■ **Your instructions**
Nothing but an exact reproduction of the records, pictures excluded, should be returned.

(Stored entries)
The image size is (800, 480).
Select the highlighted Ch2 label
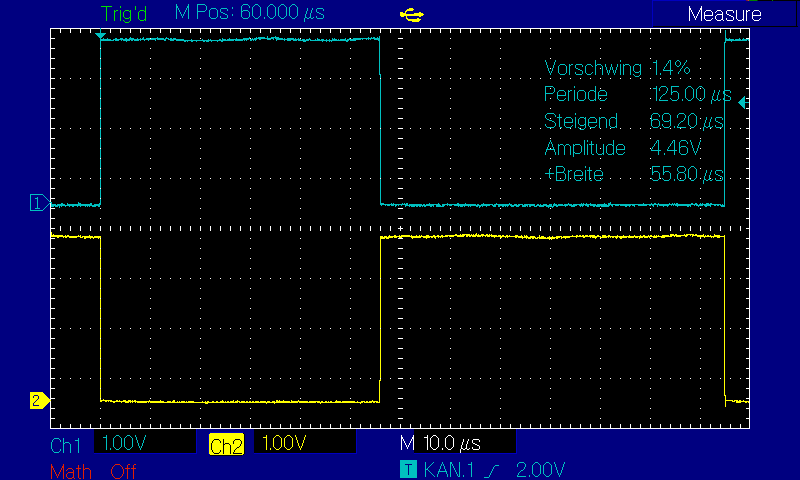tap(226, 445)
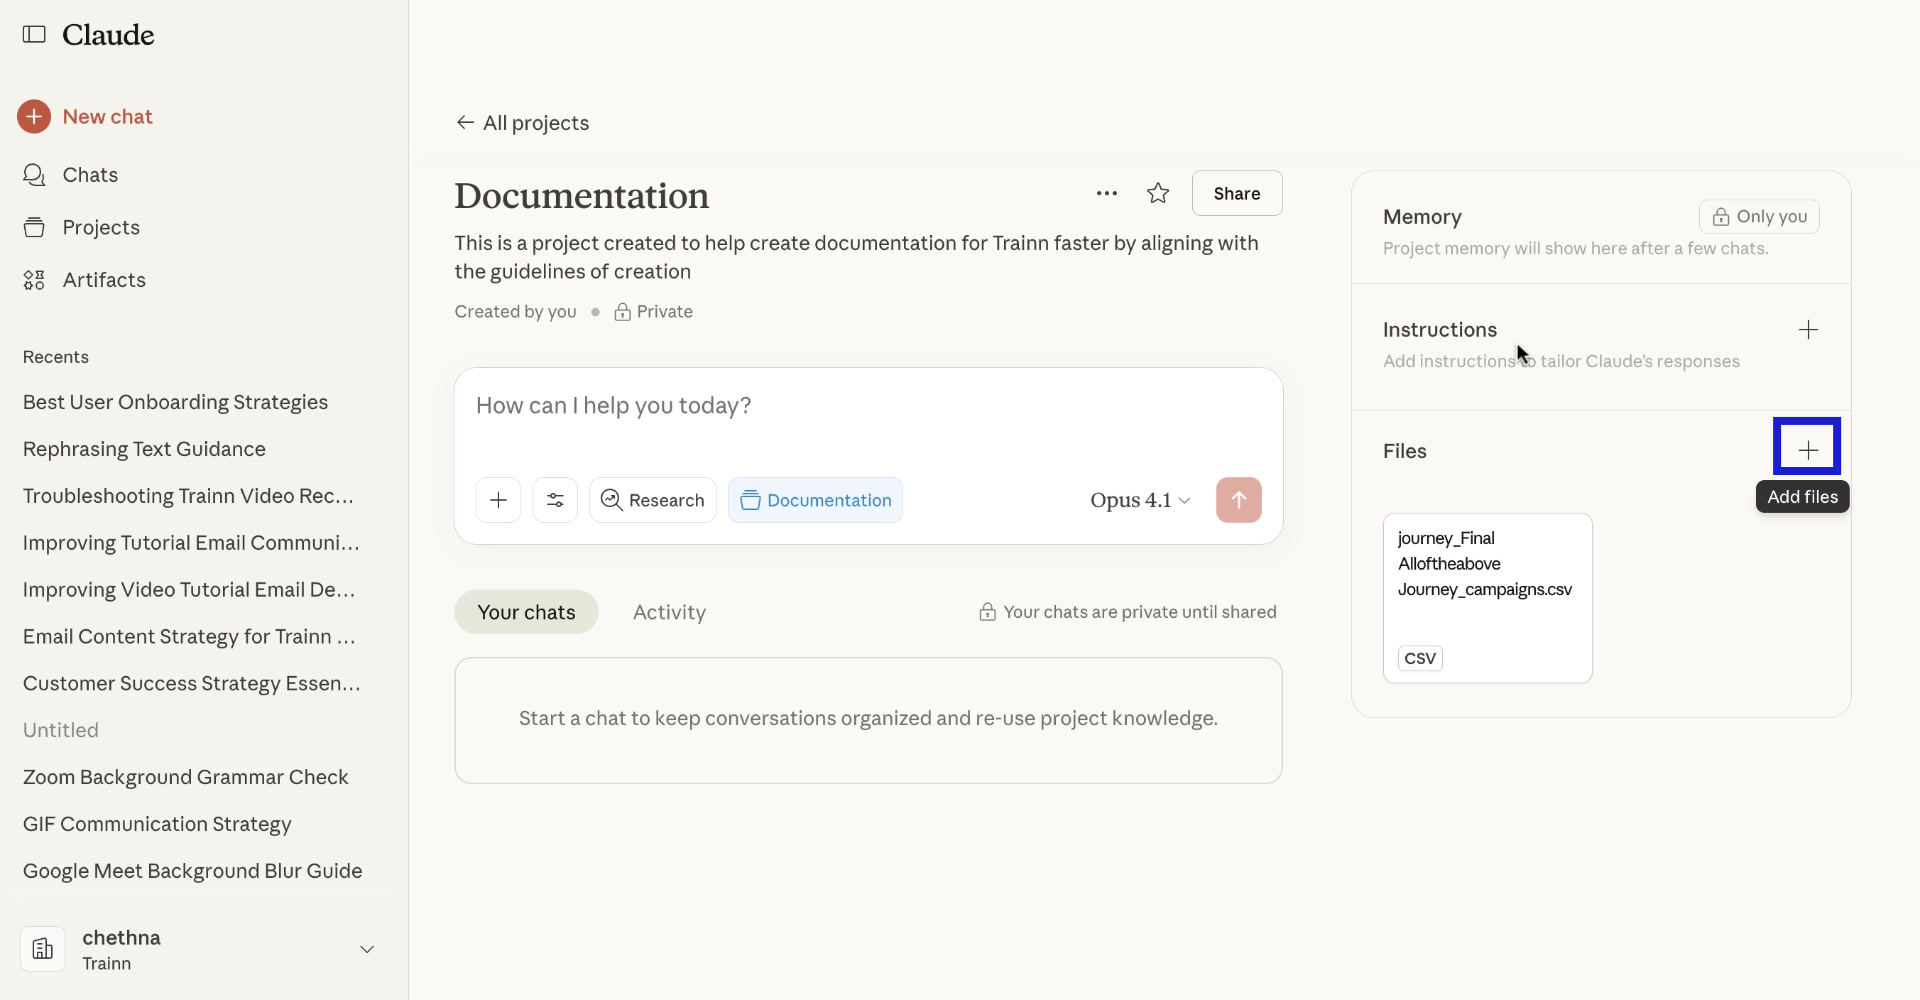This screenshot has width=1920, height=1000.
Task: Toggle the Research mode button
Action: tap(653, 501)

■ **Solution to the problem**
The image size is (800, 480).
Select the highlighted Ch2 label
tap(226, 445)
This screenshot has width=1920, height=1000.
Task: Toggle the Research mode button
Action: tap(653, 501)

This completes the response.